What to do: Please repeat the Lollapalooza passage between "This is how" and "answer some questions.", inclusive, switching "product" to "item".

The use of Plotly Express is recommended by Plotly in their ebook 'Top 10 Dash Enterprise Tips & Tricks':

"**Tip 3 Import Plotly Express to save time when updating figures**
Plotly Express is a high-level Python visualization library and wrapper for Plotly.py that exposes a simple syntax for complex charts. Users can create figures using Plotly Express one-line functions in addition to the traditional graph objects data and layout syntax. It allows the user to focus on the higher callback logic of their Dash app rather than get stuck in the details of the data visualization layer. One example of a Plotly Express shortcut is for creating and updating figures in Python. After importing Plotly Express, you can create and update figures faster with just a few lines of code using the .update_* and .add_* functions."




In [71]:
import plotly.graph_objs as go
import plotly.express as px
import pandas as pd
import plotly.io as pio
pio.renderers.default = "notebook"

## My Lollapalooza experience

For the 2018 edition of Lollapalooza Brazil, all purchases were made through an RFID-enabled wristband. They send the data to your email address, so I decided to take a look at it. What can we learn about me and my experience by analyzing the purchases I made at the festival?

This is how the data looks:

- purchase date
- purchase hour
- product
- quantity
- stage
- place where I did the purchase

Based on this data, let’s answer some questions.

## Where did I go during the festival?

The data only tells us the name of the location where I made the purchase, and the festival took place at Autódromo de Interlagos. 

I took the map with the stages from here and used the georeferencer tool from georeference.com to get the latitude and longitude coordinates for the stages.

We need to display a map and the markers for each purchase, so we will use Mapbox and the scattermapbox trace. 

You will need to [generate a mapbox token from the mapbox site](https://www.mapbox.com/help/define-access-token/) and then place your token in the first line of code after the import statements in the cell below. You will need to create an account to do this. If you don't feel comfortable in signing up then you can skip this chart and move to the next.

First let’s plot only the stages to see how this works:

In [73]:
# Plotly graph objects version

mapbox_token = "pk.eyJ1Ijoic2FyYWhzYW5kZXJzIiwiYSI6ImNrZHU5Y2hqeTI2aGYyd3R2ajVjOWVtenMifQ.EKpDFYzW2nTwiILPwecc0A"

df = pd.read_csv("../data/stages.csv")

trace = go.Scattermapbox(lat = df["latitude"], lon = df["longitude"], text=df["stage"], marker=go.Marker(size=10), mode="markers+text", textposition="top left")

data = [trace]

layout = go.Layout(mapbox=dict(accesstoken=mapbox_token, center=dict(lat = -23.701057,lon = -46.6970635), zoom=14.5))

figure = go.Figure(data = data, layout = layout)

figure.show()

In [74]:
# Plotly Express version

mapbox_token = "pk.eyJ1Ijoic2FyYWhzYW5kZXJzIiwiYSI6ImNrZHU5Y2hqeTI2aGYyd3R2ajVjOWVtenMifQ.EKpDFYzW2nTwiILPwecc0A" #https://www.mapbox.com/help/define-access-token/

px.set_mapbox_access_token(mapbox_token)

df = pd.read_csv("../data/stages.csv")

Stored data:
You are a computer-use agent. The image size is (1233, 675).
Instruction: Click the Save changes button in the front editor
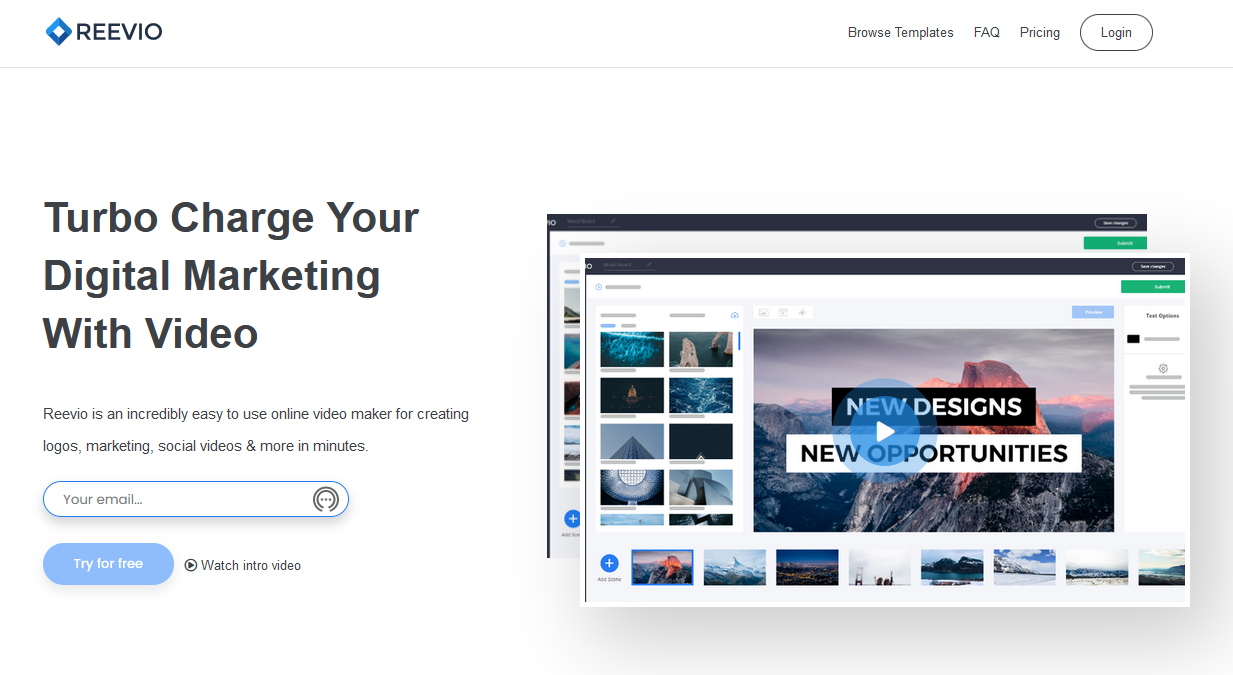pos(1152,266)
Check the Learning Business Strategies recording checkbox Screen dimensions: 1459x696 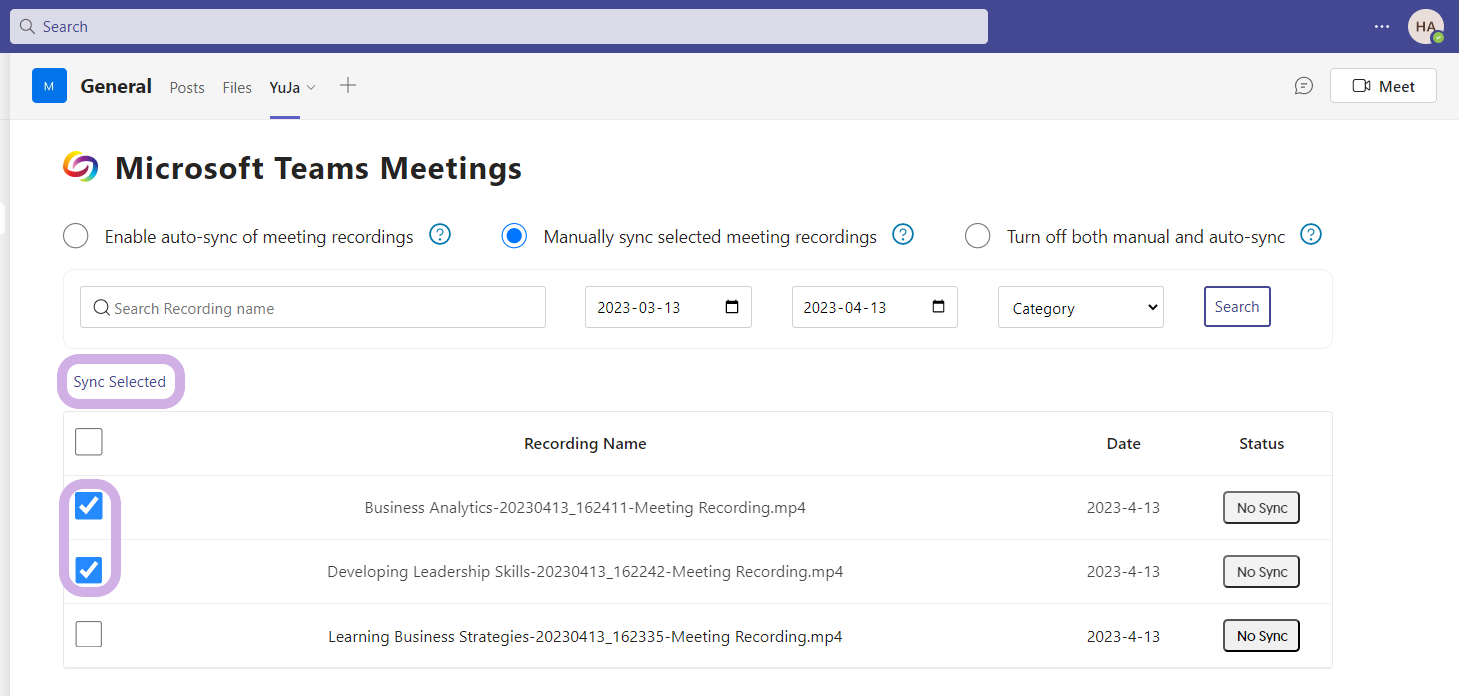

Written response:
This is how the data looks:

- purchase date
- purchase hour
- item
- quantity
- stage
- place where I did the purchase

Based on this data, let’s answer some questions.